*Problem requirements*
Reproduce the rows below word for word, from the first line through the line that contains "Action: tap(879, 284)", including that line.
* begin Information given *
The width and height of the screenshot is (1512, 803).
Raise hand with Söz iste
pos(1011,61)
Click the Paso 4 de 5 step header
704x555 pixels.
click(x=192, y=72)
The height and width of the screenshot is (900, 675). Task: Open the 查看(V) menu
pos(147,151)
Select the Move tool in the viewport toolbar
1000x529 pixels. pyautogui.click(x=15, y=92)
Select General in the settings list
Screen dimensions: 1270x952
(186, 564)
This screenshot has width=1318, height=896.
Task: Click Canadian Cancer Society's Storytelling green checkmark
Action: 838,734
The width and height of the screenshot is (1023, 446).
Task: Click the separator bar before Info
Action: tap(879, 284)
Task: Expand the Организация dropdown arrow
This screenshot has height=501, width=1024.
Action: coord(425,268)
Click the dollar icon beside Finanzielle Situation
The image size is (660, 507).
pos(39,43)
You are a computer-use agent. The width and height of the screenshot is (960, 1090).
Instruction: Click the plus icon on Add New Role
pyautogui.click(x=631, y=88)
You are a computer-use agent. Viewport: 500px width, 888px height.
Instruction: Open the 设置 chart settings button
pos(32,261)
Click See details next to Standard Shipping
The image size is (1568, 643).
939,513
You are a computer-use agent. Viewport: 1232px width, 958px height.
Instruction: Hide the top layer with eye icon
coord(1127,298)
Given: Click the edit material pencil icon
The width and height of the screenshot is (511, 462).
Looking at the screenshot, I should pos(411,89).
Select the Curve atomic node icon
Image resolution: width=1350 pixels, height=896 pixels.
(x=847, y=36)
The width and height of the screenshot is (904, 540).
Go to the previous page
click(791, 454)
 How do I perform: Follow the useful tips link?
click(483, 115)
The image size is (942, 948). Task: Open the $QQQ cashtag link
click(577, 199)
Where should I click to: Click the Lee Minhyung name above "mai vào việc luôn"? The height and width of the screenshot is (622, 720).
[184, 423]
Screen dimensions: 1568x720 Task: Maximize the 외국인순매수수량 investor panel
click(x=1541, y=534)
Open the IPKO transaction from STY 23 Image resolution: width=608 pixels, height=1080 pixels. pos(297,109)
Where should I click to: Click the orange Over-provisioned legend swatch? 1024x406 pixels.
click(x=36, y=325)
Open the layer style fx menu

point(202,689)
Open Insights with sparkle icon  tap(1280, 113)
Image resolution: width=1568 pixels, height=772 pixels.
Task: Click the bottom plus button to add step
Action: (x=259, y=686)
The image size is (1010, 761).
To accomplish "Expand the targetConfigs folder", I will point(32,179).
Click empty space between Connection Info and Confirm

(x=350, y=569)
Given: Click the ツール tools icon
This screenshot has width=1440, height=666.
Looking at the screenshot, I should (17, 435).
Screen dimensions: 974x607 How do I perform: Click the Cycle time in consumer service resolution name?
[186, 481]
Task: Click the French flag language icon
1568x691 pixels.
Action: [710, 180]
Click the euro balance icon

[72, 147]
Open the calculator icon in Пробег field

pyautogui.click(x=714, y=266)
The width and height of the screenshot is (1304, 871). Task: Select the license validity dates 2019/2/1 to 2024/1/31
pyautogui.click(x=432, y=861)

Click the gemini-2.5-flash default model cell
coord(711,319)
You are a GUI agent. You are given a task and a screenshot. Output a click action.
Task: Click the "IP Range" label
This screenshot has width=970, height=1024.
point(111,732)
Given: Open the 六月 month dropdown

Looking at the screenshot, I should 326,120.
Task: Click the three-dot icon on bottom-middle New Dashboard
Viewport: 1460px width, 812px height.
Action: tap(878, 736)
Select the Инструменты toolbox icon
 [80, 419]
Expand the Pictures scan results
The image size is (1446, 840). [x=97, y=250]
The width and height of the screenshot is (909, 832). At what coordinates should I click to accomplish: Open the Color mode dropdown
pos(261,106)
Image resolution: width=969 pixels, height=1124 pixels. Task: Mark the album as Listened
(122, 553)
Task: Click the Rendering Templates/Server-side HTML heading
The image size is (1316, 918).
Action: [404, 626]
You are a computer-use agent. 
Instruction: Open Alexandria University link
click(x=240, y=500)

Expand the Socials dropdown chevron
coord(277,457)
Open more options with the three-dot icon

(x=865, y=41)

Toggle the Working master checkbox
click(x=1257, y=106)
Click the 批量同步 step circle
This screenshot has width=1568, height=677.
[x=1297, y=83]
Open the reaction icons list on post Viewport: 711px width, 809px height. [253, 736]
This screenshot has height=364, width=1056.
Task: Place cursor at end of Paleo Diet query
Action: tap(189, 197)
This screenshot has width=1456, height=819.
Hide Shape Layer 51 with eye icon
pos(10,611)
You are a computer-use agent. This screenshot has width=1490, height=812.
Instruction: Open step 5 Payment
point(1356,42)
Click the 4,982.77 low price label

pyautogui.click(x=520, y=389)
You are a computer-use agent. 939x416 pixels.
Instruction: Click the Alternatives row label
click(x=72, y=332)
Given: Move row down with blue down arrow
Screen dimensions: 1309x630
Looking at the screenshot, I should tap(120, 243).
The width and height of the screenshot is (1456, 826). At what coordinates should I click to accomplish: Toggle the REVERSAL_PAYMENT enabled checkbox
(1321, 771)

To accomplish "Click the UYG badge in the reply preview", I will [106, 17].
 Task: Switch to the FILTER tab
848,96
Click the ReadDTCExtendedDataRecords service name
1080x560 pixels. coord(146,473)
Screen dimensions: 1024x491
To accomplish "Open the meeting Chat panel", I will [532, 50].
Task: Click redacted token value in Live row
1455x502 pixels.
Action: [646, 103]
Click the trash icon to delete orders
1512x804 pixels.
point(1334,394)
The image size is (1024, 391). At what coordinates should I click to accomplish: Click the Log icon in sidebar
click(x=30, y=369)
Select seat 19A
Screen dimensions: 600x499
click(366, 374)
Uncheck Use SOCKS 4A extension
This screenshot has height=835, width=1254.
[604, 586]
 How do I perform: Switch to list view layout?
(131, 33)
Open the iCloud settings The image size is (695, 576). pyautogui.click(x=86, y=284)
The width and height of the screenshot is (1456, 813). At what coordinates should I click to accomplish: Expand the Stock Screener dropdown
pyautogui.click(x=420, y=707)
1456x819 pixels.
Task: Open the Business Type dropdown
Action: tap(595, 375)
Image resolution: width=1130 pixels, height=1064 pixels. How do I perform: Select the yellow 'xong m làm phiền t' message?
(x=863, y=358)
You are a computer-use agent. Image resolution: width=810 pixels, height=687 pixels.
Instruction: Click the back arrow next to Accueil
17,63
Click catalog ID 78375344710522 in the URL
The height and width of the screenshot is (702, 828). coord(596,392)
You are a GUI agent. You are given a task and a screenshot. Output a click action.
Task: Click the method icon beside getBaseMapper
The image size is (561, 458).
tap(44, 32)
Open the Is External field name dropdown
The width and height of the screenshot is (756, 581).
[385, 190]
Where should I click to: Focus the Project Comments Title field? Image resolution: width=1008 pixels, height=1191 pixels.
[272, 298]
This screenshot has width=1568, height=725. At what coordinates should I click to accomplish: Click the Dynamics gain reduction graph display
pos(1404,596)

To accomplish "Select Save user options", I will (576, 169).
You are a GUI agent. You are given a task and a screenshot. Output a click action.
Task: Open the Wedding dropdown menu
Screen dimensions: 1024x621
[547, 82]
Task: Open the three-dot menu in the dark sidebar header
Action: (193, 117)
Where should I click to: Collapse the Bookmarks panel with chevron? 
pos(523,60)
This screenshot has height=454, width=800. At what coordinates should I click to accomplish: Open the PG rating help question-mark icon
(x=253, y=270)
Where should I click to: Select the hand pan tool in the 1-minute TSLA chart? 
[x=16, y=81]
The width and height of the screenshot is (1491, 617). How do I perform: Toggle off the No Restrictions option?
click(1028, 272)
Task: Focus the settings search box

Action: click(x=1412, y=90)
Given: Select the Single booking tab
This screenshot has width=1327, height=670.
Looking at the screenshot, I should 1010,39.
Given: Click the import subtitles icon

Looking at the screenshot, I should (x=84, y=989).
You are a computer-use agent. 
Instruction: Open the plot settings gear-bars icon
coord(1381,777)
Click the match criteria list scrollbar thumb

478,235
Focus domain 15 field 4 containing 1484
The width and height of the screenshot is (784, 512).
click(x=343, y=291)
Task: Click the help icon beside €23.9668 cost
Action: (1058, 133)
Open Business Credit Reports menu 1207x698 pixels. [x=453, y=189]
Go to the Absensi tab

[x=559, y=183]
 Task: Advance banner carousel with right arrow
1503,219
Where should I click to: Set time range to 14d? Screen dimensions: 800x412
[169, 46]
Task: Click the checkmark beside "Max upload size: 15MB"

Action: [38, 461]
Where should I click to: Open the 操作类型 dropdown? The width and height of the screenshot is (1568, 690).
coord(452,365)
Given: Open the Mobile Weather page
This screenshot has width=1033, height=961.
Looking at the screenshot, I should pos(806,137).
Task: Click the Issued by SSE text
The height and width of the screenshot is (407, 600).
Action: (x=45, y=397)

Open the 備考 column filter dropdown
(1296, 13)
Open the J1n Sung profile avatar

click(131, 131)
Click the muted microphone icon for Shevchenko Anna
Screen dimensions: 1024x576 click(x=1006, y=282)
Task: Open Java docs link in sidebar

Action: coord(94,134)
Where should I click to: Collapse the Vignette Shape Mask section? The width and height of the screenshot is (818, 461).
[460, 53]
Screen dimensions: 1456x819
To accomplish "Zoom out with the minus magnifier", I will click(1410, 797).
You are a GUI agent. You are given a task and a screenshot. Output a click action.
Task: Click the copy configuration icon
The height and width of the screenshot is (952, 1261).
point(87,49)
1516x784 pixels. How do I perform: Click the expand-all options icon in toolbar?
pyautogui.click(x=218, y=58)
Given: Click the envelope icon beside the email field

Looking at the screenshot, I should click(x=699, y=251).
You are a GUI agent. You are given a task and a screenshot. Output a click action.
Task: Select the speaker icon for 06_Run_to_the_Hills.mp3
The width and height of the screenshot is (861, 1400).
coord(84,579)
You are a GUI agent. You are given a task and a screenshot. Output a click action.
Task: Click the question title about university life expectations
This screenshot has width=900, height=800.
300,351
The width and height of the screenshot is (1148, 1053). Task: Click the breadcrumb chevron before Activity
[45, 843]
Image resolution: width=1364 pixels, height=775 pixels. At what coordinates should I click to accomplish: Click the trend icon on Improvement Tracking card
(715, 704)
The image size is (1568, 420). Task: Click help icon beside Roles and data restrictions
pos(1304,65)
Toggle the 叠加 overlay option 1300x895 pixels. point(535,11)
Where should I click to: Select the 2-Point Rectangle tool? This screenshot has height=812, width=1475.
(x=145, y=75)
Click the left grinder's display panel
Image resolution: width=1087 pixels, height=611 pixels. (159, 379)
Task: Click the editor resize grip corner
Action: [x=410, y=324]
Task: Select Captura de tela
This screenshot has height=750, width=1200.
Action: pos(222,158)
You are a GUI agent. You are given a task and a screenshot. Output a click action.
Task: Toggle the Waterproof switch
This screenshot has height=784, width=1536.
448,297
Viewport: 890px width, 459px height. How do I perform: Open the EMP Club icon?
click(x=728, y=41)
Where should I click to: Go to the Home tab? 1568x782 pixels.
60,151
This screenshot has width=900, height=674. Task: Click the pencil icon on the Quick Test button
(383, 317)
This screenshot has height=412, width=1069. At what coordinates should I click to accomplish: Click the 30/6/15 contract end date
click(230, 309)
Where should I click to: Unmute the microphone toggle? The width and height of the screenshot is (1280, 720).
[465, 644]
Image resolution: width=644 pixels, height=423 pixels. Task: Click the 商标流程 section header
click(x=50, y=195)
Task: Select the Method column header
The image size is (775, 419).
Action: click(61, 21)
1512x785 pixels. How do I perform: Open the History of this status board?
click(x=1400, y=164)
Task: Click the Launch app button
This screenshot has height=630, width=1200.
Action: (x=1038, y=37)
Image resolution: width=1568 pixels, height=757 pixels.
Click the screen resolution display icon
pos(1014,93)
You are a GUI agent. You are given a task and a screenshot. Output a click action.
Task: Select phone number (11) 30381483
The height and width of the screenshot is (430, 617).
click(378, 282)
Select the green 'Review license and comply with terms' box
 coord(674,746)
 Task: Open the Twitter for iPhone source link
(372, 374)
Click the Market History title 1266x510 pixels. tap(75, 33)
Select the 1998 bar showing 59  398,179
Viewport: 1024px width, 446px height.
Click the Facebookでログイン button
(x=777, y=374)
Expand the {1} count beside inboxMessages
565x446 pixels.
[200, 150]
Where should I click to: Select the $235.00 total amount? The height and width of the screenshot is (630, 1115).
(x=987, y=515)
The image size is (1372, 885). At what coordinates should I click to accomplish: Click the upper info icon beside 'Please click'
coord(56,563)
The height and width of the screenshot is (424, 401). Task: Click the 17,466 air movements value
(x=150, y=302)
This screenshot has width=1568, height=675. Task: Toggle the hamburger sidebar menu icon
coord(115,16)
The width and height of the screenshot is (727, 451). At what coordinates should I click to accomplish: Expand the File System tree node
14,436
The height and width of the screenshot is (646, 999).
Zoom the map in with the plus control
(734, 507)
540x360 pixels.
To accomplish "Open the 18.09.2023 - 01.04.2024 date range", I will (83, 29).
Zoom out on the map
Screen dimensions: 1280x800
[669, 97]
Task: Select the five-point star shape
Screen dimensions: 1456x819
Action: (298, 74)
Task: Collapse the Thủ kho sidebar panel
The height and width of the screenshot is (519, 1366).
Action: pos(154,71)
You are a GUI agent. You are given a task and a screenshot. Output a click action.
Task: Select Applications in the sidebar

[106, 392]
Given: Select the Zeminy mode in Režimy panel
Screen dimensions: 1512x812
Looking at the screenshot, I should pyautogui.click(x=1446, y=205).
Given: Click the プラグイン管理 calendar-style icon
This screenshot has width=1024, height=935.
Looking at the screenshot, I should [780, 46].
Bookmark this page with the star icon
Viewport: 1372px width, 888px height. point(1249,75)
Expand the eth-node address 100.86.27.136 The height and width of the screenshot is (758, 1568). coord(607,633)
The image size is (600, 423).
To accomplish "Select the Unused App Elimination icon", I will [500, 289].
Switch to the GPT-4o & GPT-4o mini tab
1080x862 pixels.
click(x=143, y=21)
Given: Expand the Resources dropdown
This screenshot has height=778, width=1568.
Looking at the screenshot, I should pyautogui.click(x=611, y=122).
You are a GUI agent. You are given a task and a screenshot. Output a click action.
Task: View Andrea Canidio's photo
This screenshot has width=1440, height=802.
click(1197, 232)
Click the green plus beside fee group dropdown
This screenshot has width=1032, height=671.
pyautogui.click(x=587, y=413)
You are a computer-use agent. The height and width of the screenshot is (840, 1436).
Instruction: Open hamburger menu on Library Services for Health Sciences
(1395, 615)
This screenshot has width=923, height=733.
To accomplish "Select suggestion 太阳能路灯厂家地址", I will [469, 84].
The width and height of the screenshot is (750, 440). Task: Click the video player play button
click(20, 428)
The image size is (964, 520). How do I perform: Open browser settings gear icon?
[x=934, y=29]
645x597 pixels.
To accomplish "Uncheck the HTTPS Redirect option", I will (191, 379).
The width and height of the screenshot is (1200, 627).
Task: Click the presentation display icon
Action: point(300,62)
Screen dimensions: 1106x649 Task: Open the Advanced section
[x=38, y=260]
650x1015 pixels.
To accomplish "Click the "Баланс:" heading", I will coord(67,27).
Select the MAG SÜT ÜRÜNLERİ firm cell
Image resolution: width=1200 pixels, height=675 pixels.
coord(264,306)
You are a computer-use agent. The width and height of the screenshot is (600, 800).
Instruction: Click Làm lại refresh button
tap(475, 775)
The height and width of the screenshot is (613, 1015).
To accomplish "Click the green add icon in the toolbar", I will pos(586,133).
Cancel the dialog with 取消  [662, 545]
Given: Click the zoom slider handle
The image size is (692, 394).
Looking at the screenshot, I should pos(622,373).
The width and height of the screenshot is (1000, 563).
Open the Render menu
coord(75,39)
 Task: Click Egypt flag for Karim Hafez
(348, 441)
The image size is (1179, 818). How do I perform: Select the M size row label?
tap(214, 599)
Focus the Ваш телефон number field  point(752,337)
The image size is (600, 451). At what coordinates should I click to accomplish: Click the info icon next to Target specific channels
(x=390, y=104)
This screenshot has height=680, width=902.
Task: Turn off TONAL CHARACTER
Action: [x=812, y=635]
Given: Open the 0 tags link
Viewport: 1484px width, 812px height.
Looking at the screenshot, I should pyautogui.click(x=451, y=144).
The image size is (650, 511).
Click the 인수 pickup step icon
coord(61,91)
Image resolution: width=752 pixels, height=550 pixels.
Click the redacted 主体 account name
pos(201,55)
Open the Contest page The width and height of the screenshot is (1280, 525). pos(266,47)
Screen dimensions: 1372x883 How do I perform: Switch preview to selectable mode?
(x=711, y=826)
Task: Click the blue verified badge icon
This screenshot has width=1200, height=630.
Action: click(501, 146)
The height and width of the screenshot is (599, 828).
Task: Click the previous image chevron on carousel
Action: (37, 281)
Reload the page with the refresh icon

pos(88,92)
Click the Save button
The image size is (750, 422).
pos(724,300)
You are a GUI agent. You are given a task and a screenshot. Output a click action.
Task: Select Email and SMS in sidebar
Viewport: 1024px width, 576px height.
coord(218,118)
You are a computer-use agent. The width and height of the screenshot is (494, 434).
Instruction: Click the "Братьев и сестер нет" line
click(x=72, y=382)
* end Information given *
*Exercise answer*
The width and height of the screenshot is (1512, 803).
Raise hand with Söz iste
pos(1011,61)
Click the Paso 4 de 5 step header
704x555 pixels.
click(x=192, y=72)
The height and width of the screenshot is (900, 675). Task: Open the 查看(V) menu
pos(147,151)
Select the Move tool in the viewport toolbar
1000x529 pixels. pyautogui.click(x=15, y=92)
Select General in the settings list
Screen dimensions: 1270x952
(186, 564)
This screenshot has width=1318, height=896.
Task: Click Canadian Cancer Society's Storytelling green checkmark
Action: 838,734
The width and height of the screenshot is (1023, 446).
Task: Click the separator bar before Info
Action: tap(879, 284)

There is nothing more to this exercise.